And, while I'm on the subject, I have to do the same thing with the
Author field, but unfortunately, that is sometimes "First Last" and
sometimes "Last, First". Is there any way to sort those by last name, or
do I just have to encourage the index people to be more consistent?
I can think of a fairly simple algorithm, but am not sure where to
implement it:
- if the word "and" or "&" appears, just look at the left side of the
field (in other words, sort by the first name that appears.)
- if there is a comma, but it is part of ", jr." or some other common
suffixes like that, ignore it.
- otherwise, if there is no comma, sort by the last word, unless it is
"jr", "sr", "III", etc., then sort by the word before that.
- otherwise, sort by the first word.
That would get most of the cases.
Thanks,
Paul
Re: strange sorting results: each word in field is sorted
Posted by Erik Hatcher <er...@gmail.com>.
On Aug 19, 2009, at 2:45 PM, Paul Rosen wrote:
> You can see the problem here (at least until it's fixed!): http://nines.performantsoftware.com/search/saved?user=paul&name=poem
Hi Paul - that project looks familiar! :)
> If you sort by Title/Ascending, you get partially sorted results,
> but it seems to be using a random word to sort on instead of sorting
> on the entire title.

◆ **EXERCISES**
**a.** Answer these questions using the forum thread about sorting:
(i) What two formats does the Author field sometimes take?
(ii) Under the proposed algorithm, which part of the field is used when "and" or "&" appears?
(iii) When results are sorted by Title/Ascending, what does the sort seem to use instead of the entire title?
**b.** Decide whether each statement agrees with the forum thread about sorting, and support each answer with a quotation from it.
(i) The proposed algorithm ignores a comma that belongs to a suffix such as ", jr.".
(ii) The writer claims the algorithm would handle every case.
(iii) The reply quotes a message that Paul Rosen wrote on Aug 19, 2009.
**c.** Pick up the forum thread about sorting after its final line and continue it.

◆ **A block of data**
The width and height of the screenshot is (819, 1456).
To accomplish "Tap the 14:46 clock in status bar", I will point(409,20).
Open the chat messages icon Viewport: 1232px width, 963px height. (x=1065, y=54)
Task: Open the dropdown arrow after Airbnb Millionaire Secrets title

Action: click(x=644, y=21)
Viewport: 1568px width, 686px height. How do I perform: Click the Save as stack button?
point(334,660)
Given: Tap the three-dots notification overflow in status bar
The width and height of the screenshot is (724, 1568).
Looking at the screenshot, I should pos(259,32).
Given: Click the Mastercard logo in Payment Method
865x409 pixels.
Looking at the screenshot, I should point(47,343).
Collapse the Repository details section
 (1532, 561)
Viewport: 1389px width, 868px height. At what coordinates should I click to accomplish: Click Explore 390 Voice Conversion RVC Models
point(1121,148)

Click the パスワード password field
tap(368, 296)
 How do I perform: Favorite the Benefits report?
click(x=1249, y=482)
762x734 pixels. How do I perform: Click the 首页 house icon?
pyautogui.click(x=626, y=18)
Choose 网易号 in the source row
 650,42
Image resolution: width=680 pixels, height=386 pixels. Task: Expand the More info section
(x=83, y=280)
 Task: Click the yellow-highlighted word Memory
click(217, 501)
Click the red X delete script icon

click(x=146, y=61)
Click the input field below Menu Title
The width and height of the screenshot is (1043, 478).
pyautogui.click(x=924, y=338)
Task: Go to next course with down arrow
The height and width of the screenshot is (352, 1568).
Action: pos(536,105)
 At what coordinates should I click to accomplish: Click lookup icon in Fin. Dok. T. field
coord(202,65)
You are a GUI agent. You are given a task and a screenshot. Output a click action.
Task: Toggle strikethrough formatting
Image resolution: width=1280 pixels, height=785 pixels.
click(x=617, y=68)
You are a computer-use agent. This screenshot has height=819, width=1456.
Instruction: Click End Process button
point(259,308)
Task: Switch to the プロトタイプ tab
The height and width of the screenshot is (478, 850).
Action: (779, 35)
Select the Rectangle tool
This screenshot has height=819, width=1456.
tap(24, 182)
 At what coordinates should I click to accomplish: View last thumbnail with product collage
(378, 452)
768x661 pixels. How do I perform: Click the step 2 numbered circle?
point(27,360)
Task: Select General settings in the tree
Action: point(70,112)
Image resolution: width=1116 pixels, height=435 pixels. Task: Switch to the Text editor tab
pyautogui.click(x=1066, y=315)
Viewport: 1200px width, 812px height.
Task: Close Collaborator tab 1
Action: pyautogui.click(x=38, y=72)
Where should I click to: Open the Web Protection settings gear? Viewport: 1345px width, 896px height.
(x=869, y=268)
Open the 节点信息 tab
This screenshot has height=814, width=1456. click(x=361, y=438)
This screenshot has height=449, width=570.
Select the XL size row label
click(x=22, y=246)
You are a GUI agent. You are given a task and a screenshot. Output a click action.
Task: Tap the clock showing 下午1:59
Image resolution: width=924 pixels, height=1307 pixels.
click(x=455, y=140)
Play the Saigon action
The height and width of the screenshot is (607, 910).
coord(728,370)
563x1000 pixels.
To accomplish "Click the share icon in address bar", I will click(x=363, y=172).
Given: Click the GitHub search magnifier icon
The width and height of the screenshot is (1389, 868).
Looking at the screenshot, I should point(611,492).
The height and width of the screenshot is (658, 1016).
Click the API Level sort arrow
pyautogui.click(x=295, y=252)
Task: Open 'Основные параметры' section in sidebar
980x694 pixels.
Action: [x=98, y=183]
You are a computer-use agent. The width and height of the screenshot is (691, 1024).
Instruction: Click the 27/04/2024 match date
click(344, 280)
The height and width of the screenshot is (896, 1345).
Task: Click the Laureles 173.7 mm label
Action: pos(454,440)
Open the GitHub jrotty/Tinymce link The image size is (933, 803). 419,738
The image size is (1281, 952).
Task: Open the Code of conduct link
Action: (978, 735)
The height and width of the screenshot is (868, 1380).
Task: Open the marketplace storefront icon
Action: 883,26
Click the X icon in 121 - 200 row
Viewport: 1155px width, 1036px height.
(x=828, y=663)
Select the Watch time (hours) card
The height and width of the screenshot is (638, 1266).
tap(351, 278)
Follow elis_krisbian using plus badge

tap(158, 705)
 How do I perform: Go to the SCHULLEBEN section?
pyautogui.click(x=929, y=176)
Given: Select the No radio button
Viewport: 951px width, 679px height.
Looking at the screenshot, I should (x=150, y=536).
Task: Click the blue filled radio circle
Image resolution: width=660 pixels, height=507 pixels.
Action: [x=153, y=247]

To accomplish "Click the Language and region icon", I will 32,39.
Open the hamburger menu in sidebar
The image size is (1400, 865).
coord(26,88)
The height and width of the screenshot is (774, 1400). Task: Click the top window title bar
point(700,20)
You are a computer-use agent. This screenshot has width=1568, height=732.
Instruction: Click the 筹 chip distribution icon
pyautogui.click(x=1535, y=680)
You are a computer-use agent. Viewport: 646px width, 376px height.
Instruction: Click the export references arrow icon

◆ **EXPECTED RESPONSES**
**a.**
(i) "First Last" and "Last, First"
(ii) The left side of the field, meaning the first name that appears
(iii) A random word

**b.**
(i) Yes: "if there is a comma, but it is part of ", jr." or some other common suffixes like that, ignore it."
(ii) No: "That would get most of the cases."
(iii) Yes: "On Aug 19, 2009, at 2:45 PM, Paul Rosen wrote:"

**c.**
>
> I'm not sure what info would be useful to help debug. In my
> schema.xml file, I've clipped what seems to be the relevant part:
>
> <fieldtype name="text_lu" class="solr.TextField"
> positionIncrementGap="100">
> <analyzer>
> <tokenizer class="solr.StandardTokenizerFactory"/>
> <filter class="solr.StandardFilterFactory"/>
> <filter class="solr.LowerCaseFilterFactory"/>
> </analyzer>
> </fieldtype>
>
> <field name="title" type="text_lu" indexed="true" stored="true"
> multiValued="true"/>
I'm surprised you're not seeing an exception when trying to sort on
title given this configuration. Sorting must be done on single valued
indexed fields, that have at most a single term indexed per document.
I recommend you use copyField to copy title to title_sort and
configure a title_sort field as a "string" or a field type that
analyzes only to a single term (like simply keyword tokenizing ->
lower case filter.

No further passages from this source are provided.